• Items from a dataset
..............................

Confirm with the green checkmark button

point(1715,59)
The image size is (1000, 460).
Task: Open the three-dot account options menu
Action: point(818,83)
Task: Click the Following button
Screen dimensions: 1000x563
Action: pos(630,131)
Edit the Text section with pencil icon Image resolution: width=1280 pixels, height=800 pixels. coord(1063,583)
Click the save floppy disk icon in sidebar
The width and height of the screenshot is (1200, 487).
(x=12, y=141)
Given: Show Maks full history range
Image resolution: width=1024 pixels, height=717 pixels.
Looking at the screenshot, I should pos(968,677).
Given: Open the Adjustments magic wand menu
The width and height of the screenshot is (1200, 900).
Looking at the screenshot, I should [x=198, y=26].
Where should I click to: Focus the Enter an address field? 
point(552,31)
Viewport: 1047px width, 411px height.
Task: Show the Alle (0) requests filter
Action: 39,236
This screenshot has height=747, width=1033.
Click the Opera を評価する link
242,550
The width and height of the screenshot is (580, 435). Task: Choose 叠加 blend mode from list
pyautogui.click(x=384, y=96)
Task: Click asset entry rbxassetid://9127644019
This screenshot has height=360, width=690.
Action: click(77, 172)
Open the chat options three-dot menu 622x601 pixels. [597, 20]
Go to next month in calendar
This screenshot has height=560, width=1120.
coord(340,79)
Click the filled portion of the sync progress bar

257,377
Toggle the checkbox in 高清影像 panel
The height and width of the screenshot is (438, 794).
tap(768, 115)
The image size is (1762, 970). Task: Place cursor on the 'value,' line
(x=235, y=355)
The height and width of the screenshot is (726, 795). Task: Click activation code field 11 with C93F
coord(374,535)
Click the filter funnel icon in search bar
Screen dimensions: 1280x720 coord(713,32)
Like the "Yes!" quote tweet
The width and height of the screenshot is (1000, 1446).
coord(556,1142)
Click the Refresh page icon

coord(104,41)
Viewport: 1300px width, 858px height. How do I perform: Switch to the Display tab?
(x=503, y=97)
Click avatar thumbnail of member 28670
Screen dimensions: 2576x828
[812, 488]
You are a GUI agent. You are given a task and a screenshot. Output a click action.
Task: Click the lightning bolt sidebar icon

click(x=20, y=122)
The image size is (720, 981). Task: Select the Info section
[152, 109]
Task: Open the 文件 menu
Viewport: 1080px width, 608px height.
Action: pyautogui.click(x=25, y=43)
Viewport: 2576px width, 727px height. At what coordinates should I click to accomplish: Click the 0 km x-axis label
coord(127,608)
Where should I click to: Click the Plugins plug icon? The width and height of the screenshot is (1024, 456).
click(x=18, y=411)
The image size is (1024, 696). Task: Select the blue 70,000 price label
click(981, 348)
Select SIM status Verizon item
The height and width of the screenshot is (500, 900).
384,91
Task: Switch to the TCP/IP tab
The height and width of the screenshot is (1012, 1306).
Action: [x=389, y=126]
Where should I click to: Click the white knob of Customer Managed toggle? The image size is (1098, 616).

..............................

• PROBLEM DESCRIPTION
The full data must appear again, retyped in every detail.

• WRITTEN RESPONSE
Confirm with the green checkmark button

point(1715,59)
The image size is (1000, 460).
Task: Open the three-dot account options menu
Action: point(818,83)
Task: Click the Following button
Screen dimensions: 1000x563
Action: pos(630,131)
Edit the Text section with pencil icon Image resolution: width=1280 pixels, height=800 pixels. coord(1063,583)
Click the save floppy disk icon in sidebar
The width and height of the screenshot is (1200, 487).
(x=12, y=141)
Given: Show Maks full history range
Image resolution: width=1024 pixels, height=717 pixels.
Looking at the screenshot, I should pos(968,677).
Given: Open the Adjustments magic wand menu
The width and height of the screenshot is (1200, 900).
Looking at the screenshot, I should [x=198, y=26].
Where should I click to: Focus the Enter an address field? 
point(552,31)
Viewport: 1047px width, 411px height.
Task: Show the Alle (0) requests filter
Action: 39,236
This screenshot has height=747, width=1033.
Click the Opera を評価する link
242,550
The width and height of the screenshot is (580, 435). Task: Choose 叠加 blend mode from list
pyautogui.click(x=384, y=96)
Task: Click asset entry rbxassetid://9127644019
This screenshot has height=360, width=690.
Action: click(77, 172)
Open the chat options three-dot menu 622x601 pixels. [597, 20]
Go to next month in calendar
This screenshot has height=560, width=1120.
coord(340,79)
Click the filled portion of the sync progress bar

257,377
Toggle the checkbox in 高清影像 panel
The height and width of the screenshot is (438, 794).
tap(768, 115)
The image size is (1762, 970). Task: Place cursor on the 'value,' line
(x=235, y=355)
The height and width of the screenshot is (726, 795). Task: Click activation code field 11 with C93F
coord(374,535)
Click the filter funnel icon in search bar
Screen dimensions: 1280x720 coord(713,32)
Like the "Yes!" quote tweet
The width and height of the screenshot is (1000, 1446).
coord(556,1142)
Click the Refresh page icon

coord(104,41)
Viewport: 1300px width, 858px height. How do I perform: Switch to the Display tab?
(x=503, y=97)
Click avatar thumbnail of member 28670
Screen dimensions: 2576x828
[812, 488]
You are a GUI agent. You are given a task and a screenshot. Output a click action.
Task: Click the lightning bolt sidebar icon

click(x=20, y=122)
The image size is (720, 981). Task: Select the Info section
[152, 109]
Task: Open the 文件 menu
Viewport: 1080px width, 608px height.
Action: pyautogui.click(x=25, y=43)
Viewport: 2576px width, 727px height. At what coordinates should I click to accomplish: Click the 0 km x-axis label
coord(127,608)
Where should I click to: Click the Plugins plug icon? The width and height of the screenshot is (1024, 456).
click(x=18, y=411)
The image size is (1024, 696). Task: Select the blue 70,000 price label
click(981, 348)
Select SIM status Verizon item
The height and width of the screenshot is (500, 900).
384,91
Task: Switch to the TCP/IP tab
The height and width of the screenshot is (1012, 1306).
Action: [x=389, y=126]
Where should I click to: Click the white knob of Customer Managed toggle? The image size is (1098, 616).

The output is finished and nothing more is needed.